The two whalebacked M-4s I referred to each had different sizes of whalebacks. Unfortunately, I don't have information on their classification. Both are larger than the whaleback in the above which is a "squashed" variant. "My" picture of M-4 1644 taken in November 1946 at Los Angeles shows a "normal-looking" whaleback tender at least as tall the the loco's boiler. Picture of M-4 1685 taken in June 1953 at Roseville has a very large whaleback where the fuel section is of slightly larger diameter than the water section and is at least as tall as the cab roof.

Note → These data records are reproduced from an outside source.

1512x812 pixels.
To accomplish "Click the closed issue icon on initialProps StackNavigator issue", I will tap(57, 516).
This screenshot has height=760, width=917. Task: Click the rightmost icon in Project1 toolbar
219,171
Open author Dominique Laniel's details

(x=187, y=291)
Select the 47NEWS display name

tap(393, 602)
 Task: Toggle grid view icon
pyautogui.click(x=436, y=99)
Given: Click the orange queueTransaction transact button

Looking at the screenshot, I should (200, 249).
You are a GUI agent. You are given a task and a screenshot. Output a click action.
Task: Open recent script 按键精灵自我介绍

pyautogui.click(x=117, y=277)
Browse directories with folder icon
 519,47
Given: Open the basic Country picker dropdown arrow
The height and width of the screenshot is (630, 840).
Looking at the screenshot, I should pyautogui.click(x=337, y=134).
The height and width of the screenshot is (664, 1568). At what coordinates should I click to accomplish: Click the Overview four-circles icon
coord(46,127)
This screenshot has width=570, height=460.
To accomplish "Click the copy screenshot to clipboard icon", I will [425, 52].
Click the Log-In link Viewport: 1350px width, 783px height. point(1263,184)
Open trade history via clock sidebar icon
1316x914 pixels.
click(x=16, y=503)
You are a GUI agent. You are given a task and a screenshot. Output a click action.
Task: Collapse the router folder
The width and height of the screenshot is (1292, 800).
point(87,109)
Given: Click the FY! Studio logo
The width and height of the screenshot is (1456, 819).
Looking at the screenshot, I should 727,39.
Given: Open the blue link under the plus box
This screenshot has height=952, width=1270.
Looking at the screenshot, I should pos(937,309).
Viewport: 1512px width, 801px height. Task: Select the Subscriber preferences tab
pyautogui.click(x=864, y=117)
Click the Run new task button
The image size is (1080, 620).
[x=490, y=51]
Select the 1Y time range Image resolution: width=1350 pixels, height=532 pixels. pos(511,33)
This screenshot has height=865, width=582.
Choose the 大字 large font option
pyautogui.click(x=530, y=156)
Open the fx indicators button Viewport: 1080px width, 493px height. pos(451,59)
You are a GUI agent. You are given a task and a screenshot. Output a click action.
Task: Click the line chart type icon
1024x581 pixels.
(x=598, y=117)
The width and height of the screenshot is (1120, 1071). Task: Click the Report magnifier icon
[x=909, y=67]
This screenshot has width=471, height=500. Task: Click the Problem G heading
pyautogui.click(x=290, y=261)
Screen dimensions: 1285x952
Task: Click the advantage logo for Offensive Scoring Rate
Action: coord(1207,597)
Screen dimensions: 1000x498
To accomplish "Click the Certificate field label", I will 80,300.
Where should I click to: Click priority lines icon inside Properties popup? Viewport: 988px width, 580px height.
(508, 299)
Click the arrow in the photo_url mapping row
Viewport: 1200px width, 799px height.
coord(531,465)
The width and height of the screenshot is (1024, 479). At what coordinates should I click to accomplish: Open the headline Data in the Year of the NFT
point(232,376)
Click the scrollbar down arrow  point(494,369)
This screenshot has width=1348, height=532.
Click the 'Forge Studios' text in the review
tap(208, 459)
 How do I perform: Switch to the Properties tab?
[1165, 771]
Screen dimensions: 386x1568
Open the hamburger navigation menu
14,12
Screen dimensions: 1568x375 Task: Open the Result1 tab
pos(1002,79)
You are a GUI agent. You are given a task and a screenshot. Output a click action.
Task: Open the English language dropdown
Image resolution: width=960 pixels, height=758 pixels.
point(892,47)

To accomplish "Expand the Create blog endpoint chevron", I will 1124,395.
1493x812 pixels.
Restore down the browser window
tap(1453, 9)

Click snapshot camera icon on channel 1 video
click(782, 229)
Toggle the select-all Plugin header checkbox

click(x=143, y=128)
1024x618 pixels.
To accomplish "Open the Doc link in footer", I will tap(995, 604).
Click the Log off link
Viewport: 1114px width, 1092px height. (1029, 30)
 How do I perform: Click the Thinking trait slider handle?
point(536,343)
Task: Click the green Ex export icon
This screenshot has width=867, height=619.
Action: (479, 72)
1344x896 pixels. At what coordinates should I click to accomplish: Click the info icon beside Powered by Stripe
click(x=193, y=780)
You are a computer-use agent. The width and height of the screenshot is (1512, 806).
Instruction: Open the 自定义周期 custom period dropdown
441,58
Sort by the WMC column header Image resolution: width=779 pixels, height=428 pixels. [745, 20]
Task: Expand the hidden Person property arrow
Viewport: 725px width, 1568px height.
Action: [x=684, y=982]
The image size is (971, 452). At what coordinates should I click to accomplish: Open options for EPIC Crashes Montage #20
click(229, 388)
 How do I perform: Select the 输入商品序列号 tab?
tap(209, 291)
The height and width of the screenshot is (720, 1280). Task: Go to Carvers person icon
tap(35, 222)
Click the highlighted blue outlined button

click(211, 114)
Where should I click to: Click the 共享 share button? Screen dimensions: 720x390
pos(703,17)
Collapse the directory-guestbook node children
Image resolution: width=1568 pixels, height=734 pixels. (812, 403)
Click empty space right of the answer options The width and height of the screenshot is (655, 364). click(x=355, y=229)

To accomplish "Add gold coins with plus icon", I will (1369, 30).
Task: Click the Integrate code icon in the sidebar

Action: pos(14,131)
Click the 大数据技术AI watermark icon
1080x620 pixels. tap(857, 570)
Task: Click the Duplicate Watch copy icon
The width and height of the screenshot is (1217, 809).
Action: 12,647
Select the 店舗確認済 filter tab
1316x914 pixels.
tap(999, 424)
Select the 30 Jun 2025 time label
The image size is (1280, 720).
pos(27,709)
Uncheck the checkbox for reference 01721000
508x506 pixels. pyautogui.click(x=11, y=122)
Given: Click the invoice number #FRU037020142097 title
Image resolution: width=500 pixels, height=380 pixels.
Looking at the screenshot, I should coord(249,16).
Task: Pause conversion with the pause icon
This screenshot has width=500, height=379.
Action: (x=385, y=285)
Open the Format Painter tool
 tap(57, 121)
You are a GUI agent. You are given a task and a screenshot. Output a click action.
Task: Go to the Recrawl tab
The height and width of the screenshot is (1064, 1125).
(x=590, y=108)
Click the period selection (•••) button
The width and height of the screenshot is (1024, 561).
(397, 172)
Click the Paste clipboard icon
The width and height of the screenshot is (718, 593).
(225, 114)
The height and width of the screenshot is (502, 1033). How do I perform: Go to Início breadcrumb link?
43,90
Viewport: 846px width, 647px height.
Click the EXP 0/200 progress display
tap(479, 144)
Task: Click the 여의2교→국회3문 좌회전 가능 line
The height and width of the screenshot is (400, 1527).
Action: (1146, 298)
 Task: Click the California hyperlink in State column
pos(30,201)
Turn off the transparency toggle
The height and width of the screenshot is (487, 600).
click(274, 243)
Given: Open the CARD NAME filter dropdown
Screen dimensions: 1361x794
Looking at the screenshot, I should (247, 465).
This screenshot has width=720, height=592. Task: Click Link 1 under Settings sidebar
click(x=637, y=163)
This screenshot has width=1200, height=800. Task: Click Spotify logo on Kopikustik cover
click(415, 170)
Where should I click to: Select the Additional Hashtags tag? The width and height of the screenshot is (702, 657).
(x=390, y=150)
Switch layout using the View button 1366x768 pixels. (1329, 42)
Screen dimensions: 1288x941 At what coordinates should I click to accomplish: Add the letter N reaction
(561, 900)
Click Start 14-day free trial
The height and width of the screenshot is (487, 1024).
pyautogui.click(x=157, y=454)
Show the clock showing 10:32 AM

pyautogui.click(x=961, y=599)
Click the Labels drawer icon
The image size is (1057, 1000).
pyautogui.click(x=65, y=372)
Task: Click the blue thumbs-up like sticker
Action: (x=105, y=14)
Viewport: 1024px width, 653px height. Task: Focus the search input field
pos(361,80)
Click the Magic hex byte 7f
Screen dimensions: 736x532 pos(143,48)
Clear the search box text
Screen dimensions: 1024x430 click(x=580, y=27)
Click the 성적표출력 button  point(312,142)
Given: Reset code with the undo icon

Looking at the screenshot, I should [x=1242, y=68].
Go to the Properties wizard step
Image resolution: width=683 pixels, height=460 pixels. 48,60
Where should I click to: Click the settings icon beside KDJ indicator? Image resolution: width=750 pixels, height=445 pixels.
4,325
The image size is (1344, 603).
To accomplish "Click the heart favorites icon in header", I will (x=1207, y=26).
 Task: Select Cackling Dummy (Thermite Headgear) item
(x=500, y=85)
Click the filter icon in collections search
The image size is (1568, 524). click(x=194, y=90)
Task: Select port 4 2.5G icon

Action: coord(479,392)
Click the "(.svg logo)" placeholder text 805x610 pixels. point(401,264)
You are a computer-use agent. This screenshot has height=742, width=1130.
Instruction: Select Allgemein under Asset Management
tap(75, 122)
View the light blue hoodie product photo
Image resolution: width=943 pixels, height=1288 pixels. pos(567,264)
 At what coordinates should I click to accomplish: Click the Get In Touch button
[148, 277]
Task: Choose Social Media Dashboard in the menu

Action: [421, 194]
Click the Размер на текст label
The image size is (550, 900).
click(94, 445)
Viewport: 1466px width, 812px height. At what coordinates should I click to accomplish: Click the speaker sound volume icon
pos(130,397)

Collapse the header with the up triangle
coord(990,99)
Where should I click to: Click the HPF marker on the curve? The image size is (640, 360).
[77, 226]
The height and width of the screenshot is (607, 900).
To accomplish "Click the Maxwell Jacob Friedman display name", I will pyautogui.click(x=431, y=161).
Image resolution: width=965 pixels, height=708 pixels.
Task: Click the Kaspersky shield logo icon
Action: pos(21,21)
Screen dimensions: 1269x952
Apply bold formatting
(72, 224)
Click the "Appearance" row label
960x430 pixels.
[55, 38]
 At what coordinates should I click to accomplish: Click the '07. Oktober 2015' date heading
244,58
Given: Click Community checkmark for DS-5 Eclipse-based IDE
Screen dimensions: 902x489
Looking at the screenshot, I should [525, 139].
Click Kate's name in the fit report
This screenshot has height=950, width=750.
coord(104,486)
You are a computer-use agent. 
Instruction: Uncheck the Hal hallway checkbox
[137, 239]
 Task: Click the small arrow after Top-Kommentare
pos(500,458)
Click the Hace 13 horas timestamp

There may have been more variants, but the whalebacks I remember are the 73SC-1, 98SC-1 and the 120SC-1. IIRC, it was the 120SC type that had the oil bunker of a larger diameter than the water cistern. I'm not sure, but that may have been a result of rebuilding the oil bunker to increase capacity. Some of the 73SC's were originally built for SP's Vauclain compound A-1 4-4-2's from what I remember. Unfortunately, my copy of Arnold Menke's compilation of SP tender diagrams is back in California, so I'm limited to memory. As I recall, some, if not all of the B-1 2-8-4's purchased second hand from the B&M got 120SC tenders when they were converted to oil.
For those of you who are not SP fans, SP's tender classification was quite simple. The numbers indicated water capacity in the nearest 100's of gallons, the letters indicated whether the tender was rectangular, cylindrical or semi-cylindrical ("whaleback") and the number after the dash indicated the series. For example, a 160C-3 tender was of 16,000 gallon capacity, cylindrical , third series. Spectrum's "Hicken" (misnomer) is an example of a 160C-x tender. Their "medium" Vanderbilt appears to me to be a 9,000 gallon tender (90C-x) as the 10,000 gallon Vandies were a bit longer. The tender that comes behind the IHC 2-6-0 is a 52R-x tender (5200 gallon Rectangular) that was lengthened by Pemco to accommodate the tender drive. Model Die Casting's short Vandy is a 70C (7000 gallon) tender.
SP tenders are an interesting study in and of themelves. They had quite a variety, not only those built new for SP, but also the tenders which came with second hand engines.
Why are there only 50 ways to leave your lover but an infinite number of ways to screw things up?